[Source data]:
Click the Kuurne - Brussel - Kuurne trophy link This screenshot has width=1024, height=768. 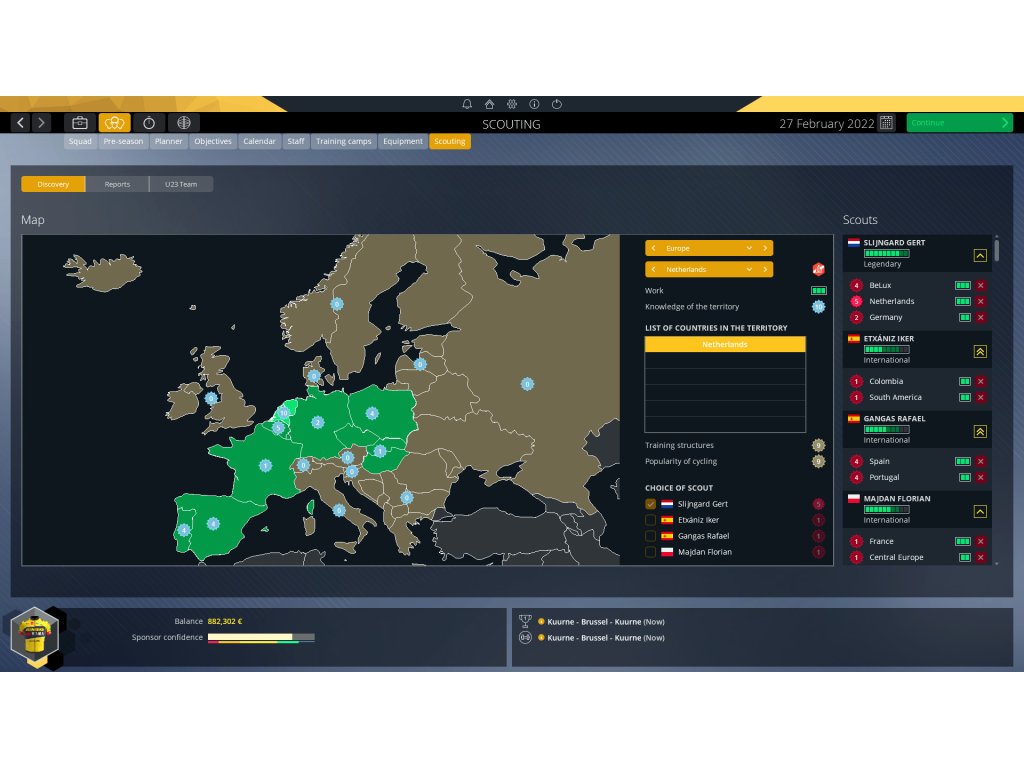click(594, 621)
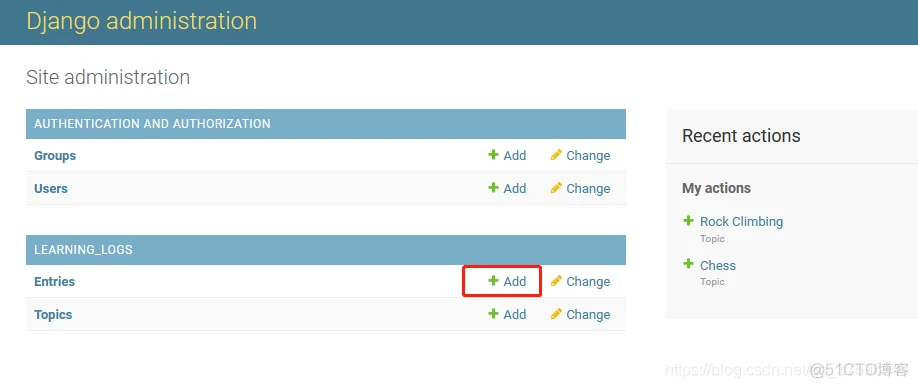Click the green plus icon for Entries
This screenshot has height=388, width=918.
pos(493,280)
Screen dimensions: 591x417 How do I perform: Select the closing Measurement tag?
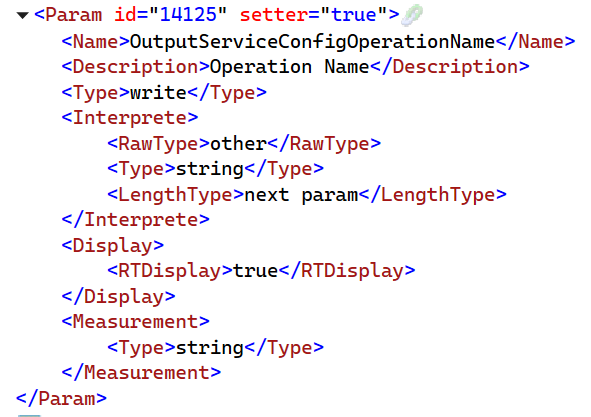[141, 373]

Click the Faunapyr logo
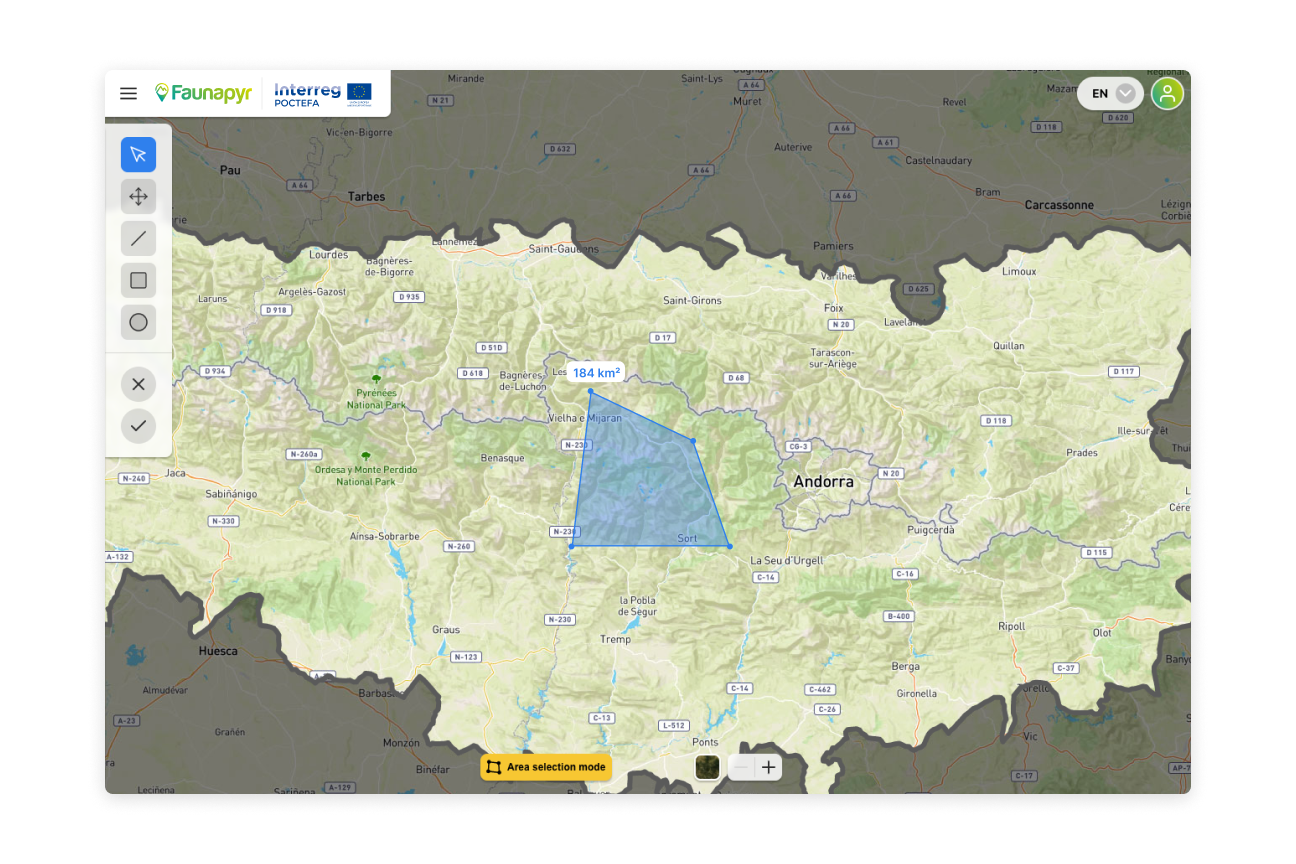203,94
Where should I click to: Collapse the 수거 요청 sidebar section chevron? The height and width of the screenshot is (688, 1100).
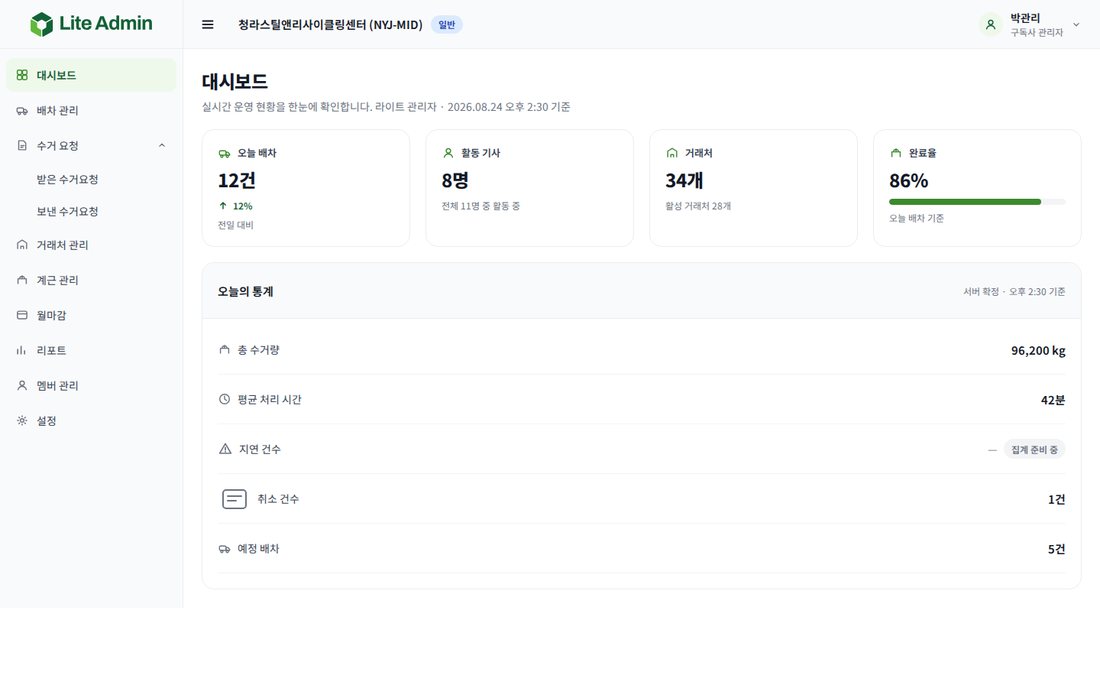[162, 146]
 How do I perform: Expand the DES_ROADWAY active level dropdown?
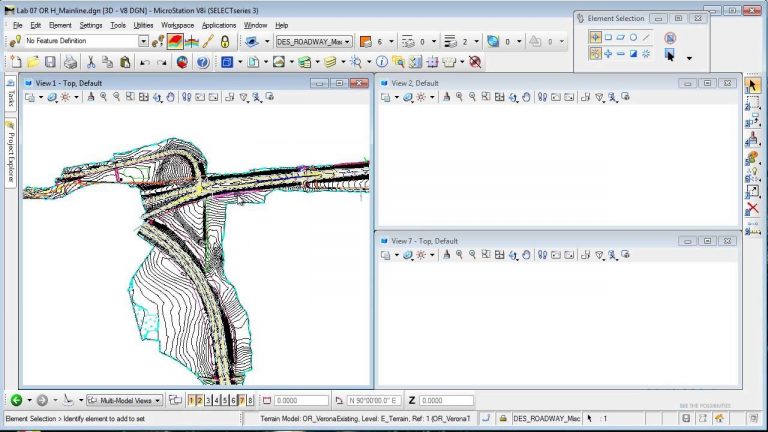click(348, 41)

[What you need to do]:
From the line containing "How do I perform: Expand" through the end of the records, swap every "dropdown" for "menu" and reproduce those lines with everything else the same. Leave the pictures out of your answer.

[Finished exercise]:
 How do I perform: Expand the DES_ROADWAY active level menu?
click(348, 41)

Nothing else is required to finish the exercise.